Могут спросить: при чем тут «литературная девушка», если сбивает с панталыку анкетных дел мастера проходимец Чалый? Да при том, что именно она объяснила отцу: бояться нечего (что совести, что мести, что смерти), мы и в «новой» ситуации останемся хозяевами. И была права. Потому как Чалый не за два последних года навострился помидорчики в Караганду гнать, раздавая направо-налево «бумажки» (272)[188]. Чалый был и будет заинтересован в Русанове. А Русанов — в Чалом. Кто бы из них формально ни занимал более сильную позицию.

Потому хоть и пытался Русанов в день выписки распрощаться навсегда с больничным знакомцем (не дать ему телефончика), ничего из этой затеи не вышло: резина-то для колес нужна! «Будем звонить! ‹…› Будем дружить! ‹…› Будем жить!» — «подбадривал», «кричал Максим, держа руку как „рот фронт“» (387). Эти выкрики вполне соответствовали мажорному настрою Русановых, почувствовавших, что «начинается самая верная и безповоротная весна» (385). Весна, в которую уверовал обреченный кадровик-стукач. Весна, от которой все «тени расходятся». Весна, о скором приходе которой возвестила крупная, стремительно движущаяся, пышущая здоровьем девица в бордовом свитере с «широким белым весёлым зигзагом» (242), что только однажды осчастливила своим посещением раковый корпус.

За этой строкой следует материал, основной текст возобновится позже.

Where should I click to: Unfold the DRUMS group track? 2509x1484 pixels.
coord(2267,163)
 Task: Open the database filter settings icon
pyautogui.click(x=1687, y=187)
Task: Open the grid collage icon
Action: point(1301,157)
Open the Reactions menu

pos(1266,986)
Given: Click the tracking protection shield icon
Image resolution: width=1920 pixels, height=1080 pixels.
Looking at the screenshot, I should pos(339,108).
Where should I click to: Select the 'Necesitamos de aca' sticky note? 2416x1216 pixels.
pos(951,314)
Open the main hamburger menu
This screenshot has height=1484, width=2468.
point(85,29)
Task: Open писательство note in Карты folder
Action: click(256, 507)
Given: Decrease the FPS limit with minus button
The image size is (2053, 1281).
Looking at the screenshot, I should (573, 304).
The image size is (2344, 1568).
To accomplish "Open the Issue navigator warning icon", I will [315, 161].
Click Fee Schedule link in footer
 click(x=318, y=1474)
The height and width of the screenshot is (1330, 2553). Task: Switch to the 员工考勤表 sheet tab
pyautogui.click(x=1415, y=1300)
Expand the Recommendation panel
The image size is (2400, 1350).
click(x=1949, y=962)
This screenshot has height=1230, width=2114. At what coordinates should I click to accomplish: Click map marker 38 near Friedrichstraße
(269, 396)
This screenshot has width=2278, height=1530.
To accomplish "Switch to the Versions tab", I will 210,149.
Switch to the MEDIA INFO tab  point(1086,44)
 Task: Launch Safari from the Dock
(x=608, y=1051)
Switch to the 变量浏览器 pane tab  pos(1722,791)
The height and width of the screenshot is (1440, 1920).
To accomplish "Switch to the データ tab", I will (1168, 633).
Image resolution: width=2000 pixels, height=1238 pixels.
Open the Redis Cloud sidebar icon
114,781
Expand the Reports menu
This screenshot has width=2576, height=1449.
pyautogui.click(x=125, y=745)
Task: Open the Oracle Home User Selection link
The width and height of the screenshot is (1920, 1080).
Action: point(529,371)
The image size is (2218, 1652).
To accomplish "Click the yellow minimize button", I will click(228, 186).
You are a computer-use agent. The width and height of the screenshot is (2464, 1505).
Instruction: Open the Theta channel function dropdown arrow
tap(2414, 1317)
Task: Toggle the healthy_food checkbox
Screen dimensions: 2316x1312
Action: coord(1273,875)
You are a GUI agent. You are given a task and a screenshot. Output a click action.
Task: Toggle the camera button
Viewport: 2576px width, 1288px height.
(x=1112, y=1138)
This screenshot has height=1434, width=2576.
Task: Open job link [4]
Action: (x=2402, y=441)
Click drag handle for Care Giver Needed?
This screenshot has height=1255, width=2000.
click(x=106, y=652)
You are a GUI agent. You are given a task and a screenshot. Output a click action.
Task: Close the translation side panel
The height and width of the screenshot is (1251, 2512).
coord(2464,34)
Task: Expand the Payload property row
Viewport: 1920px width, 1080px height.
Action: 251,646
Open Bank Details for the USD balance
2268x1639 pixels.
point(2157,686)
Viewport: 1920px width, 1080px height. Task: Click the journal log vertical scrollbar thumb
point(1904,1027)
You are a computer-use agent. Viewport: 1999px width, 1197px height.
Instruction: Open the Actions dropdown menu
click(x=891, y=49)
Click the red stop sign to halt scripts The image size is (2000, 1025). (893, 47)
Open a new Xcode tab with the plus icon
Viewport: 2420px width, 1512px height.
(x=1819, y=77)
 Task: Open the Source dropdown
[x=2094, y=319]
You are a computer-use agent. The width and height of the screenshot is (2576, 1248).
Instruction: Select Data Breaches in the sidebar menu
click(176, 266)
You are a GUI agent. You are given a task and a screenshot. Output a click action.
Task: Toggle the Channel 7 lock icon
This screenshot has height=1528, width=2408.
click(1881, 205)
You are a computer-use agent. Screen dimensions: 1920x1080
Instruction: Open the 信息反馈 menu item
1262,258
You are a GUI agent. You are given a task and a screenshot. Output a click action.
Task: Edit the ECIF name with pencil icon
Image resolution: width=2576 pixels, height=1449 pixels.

Об исполнившей свою жуткую миссию в конкретной сфере (судьбе отца) и решающей сходные задачи за кадром Авиете во второй части повести напоминают два бегло упоминаемых персонажа — дочери других пациентов тринадцатого корпуса. Об одной из них говорится (тоже мельком) уже в первой части (глава 9-я «Tumor cordis»): «Во всяком случае надо было посоветоваться с женой, а особенно с дочерью Генриеттой, самой образованной и решительной у них в семье» (105). Не один Русанов переживает «истинный расцвет» в дочери, согревается «в её свете», ждет от нее — лучше встроенной в сегодняшние обстоятельства — умной подсказки и надежной поддержки. Точно те же чувства владеют его соседом — ссыльным немцем Генрихом Федерау[189]. Только, в отличие от Русанова, ему не удастся обсудить с умницей проблему жизни и смерти (соглашаться ли на операцию — при отсутствии зримых признаков возвращения болезни) — слишком долго добиралось бы до нее даже отцовское письмо, еще дольше и тяжелее поездка «домой» (на место ссылки), а клинике важен не письмо-, а койкооборот (106). Федерау на операцию соглашается — надо полагать, сочтя, что «решительная» Генриетта сделала бы такой выбор. И поскольку Федерау последовательно (хоть и не прямыми авторскими оценочными суждениями) противопоставляется Русанову, у читателя возникает ощущение: велика вероятность, что Генрих Якобович выкарабкается.